Segment Start: Source material

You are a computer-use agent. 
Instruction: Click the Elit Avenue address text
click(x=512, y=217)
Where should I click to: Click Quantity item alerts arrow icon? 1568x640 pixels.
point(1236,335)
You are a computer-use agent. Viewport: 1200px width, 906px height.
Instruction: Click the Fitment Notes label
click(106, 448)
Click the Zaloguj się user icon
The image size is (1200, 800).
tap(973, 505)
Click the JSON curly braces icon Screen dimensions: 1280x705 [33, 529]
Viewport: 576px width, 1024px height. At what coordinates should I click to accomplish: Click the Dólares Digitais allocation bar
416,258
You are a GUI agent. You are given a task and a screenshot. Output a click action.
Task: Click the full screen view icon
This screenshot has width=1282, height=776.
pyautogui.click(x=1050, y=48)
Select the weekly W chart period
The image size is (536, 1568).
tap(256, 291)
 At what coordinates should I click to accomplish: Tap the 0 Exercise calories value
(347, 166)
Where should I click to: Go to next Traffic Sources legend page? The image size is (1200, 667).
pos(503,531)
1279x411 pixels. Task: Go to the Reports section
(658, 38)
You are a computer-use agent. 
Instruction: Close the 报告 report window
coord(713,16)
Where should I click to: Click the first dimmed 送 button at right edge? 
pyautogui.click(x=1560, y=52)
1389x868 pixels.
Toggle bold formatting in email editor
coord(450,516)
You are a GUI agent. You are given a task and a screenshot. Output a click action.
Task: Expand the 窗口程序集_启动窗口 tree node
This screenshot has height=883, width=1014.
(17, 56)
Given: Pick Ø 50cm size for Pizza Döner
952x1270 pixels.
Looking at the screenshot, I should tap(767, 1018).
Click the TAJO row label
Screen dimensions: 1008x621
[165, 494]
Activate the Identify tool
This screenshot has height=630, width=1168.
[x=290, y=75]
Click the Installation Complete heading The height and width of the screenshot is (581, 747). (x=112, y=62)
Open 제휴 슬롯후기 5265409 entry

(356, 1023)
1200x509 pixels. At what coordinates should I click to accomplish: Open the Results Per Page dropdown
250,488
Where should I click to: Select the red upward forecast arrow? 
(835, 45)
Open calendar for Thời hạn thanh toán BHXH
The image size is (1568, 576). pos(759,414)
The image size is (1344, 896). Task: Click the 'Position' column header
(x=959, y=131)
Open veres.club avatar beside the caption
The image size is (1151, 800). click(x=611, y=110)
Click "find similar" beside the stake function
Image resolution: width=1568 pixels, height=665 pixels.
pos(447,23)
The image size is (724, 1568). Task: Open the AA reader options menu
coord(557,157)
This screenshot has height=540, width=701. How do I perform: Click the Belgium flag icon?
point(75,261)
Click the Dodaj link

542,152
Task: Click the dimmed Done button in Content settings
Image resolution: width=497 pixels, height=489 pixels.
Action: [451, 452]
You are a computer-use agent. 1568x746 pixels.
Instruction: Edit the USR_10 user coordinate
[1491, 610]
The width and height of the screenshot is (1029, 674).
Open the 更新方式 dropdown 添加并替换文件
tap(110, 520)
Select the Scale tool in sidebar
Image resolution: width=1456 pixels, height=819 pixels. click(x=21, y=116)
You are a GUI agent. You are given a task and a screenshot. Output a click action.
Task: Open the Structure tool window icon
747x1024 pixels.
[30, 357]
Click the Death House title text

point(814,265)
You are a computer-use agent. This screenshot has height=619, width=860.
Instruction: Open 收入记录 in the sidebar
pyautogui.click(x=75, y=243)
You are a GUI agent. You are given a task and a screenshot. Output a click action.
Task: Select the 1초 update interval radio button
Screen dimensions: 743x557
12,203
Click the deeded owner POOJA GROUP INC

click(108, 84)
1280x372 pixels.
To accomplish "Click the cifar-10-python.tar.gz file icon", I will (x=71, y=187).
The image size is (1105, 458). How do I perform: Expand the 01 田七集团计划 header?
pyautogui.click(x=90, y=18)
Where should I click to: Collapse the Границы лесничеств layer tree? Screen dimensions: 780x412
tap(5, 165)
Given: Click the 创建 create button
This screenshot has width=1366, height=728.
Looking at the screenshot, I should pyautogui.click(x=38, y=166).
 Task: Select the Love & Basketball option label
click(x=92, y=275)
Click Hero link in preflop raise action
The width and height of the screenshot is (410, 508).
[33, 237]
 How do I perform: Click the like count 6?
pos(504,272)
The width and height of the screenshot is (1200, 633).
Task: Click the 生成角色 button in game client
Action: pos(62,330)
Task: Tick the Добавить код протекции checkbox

Segment End: Source material

All the data above is to be given again, exactly.

You are a computer-use agent. 
Instruction: Click the Elit Avenue address text
click(x=512, y=217)
Where should I click to: Click Quantity item alerts arrow icon? 1568x640 pixels.
point(1236,335)
You are a computer-use agent. Viewport: 1200px width, 906px height.
Instruction: Click the Fitment Notes label
click(106, 448)
Click the Zaloguj się user icon
The image size is (1200, 800).
tap(973, 505)
Click the JSON curly braces icon Screen dimensions: 1280x705 [33, 529]
Viewport: 576px width, 1024px height. At what coordinates should I click to accomplish: Click the Dólares Digitais allocation bar
416,258
You are a GUI agent. You are given a task and a screenshot. Output a click action.
Task: Click the full screen view icon
This screenshot has width=1282, height=776.
pyautogui.click(x=1050, y=48)
Select the weekly W chart period
The image size is (536, 1568).
tap(256, 291)
 At what coordinates should I click to accomplish: Tap the 0 Exercise calories value
(347, 166)
Where should I click to: Go to next Traffic Sources legend page? The image size is (1200, 667).
pos(503,531)
1279x411 pixels. Task: Go to the Reports section
(658, 38)
You are a computer-use agent. 
Instruction: Close the 报告 report window
coord(713,16)
Where should I click to: Click the first dimmed 送 button at right edge? 
pyautogui.click(x=1560, y=52)
1389x868 pixels.
Toggle bold formatting in email editor
coord(450,516)
You are a GUI agent. You are given a task and a screenshot. Output a click action.
Task: Expand the 窗口程序集_启动窗口 tree node
This screenshot has height=883, width=1014.
(17, 56)
Given: Pick Ø 50cm size for Pizza Döner
952x1270 pixels.
Looking at the screenshot, I should tap(767, 1018).
Click the TAJO row label
Screen dimensions: 1008x621
[165, 494]
Activate the Identify tool
This screenshot has height=630, width=1168.
[x=290, y=75]
Click the Installation Complete heading The height and width of the screenshot is (581, 747). (x=112, y=62)
Open 제휴 슬롯후기 5265409 entry

(356, 1023)
1200x509 pixels. At what coordinates should I click to accomplish: Open the Results Per Page dropdown
250,488
Where should I click to: Select the red upward forecast arrow? 
(835, 45)
Open calendar for Thời hạn thanh toán BHXH
The image size is (1568, 576). pos(759,414)
The image size is (1344, 896). Task: Click the 'Position' column header
(x=959, y=131)
Open veres.club avatar beside the caption
The image size is (1151, 800). click(x=611, y=110)
Click "find similar" beside the stake function
Image resolution: width=1568 pixels, height=665 pixels.
pos(447,23)
The image size is (724, 1568). Task: Open the AA reader options menu
coord(557,157)
This screenshot has height=540, width=701. How do I perform: Click the Belgium flag icon?
point(75,261)
Click the Dodaj link

542,152
Task: Click the dimmed Done button in Content settings
Image resolution: width=497 pixels, height=489 pixels.
Action: [451, 452]
You are a computer-use agent. 1568x746 pixels.
Instruction: Edit the USR_10 user coordinate
[1491, 610]
The width and height of the screenshot is (1029, 674).
Open the 更新方式 dropdown 添加并替换文件
tap(110, 520)
Select the Scale tool in sidebar
Image resolution: width=1456 pixels, height=819 pixels. click(x=21, y=116)
You are a GUI agent. You are given a task and a screenshot. Output a click action.
Task: Open the Structure tool window icon
747x1024 pixels.
[30, 357]
Click the Death House title text

point(814,265)
You are a computer-use agent. This screenshot has height=619, width=860.
Instruction: Open 收入记录 in the sidebar
pyautogui.click(x=75, y=243)
You are a GUI agent. You are given a task and a screenshot. Output a click action.
Task: Select the 1초 update interval radio button
Screen dimensions: 743x557
12,203
Click the deeded owner POOJA GROUP INC

click(108, 84)
1280x372 pixels.
To accomplish "Click the cifar-10-python.tar.gz file icon", I will (x=71, y=187).
The image size is (1105, 458). How do I perform: Expand the 01 田七集团计划 header?
pyautogui.click(x=90, y=18)
Where should I click to: Collapse the Границы лесничеств layer tree? Screen dimensions: 780x412
tap(5, 165)
Given: Click the 创建 create button
This screenshot has width=1366, height=728.
Looking at the screenshot, I should pyautogui.click(x=38, y=166).
 Task: Select the Love & Basketball option label
click(x=92, y=275)
Click Hero link in preflop raise action
The width and height of the screenshot is (410, 508).
[33, 237]
 How do I perform: Click the like count 6?
pos(504,272)
The width and height of the screenshot is (1200, 633).
Task: Click the 生成角色 button in game client
Action: pos(62,330)
Task: Tick the Добавить код протекции checkbox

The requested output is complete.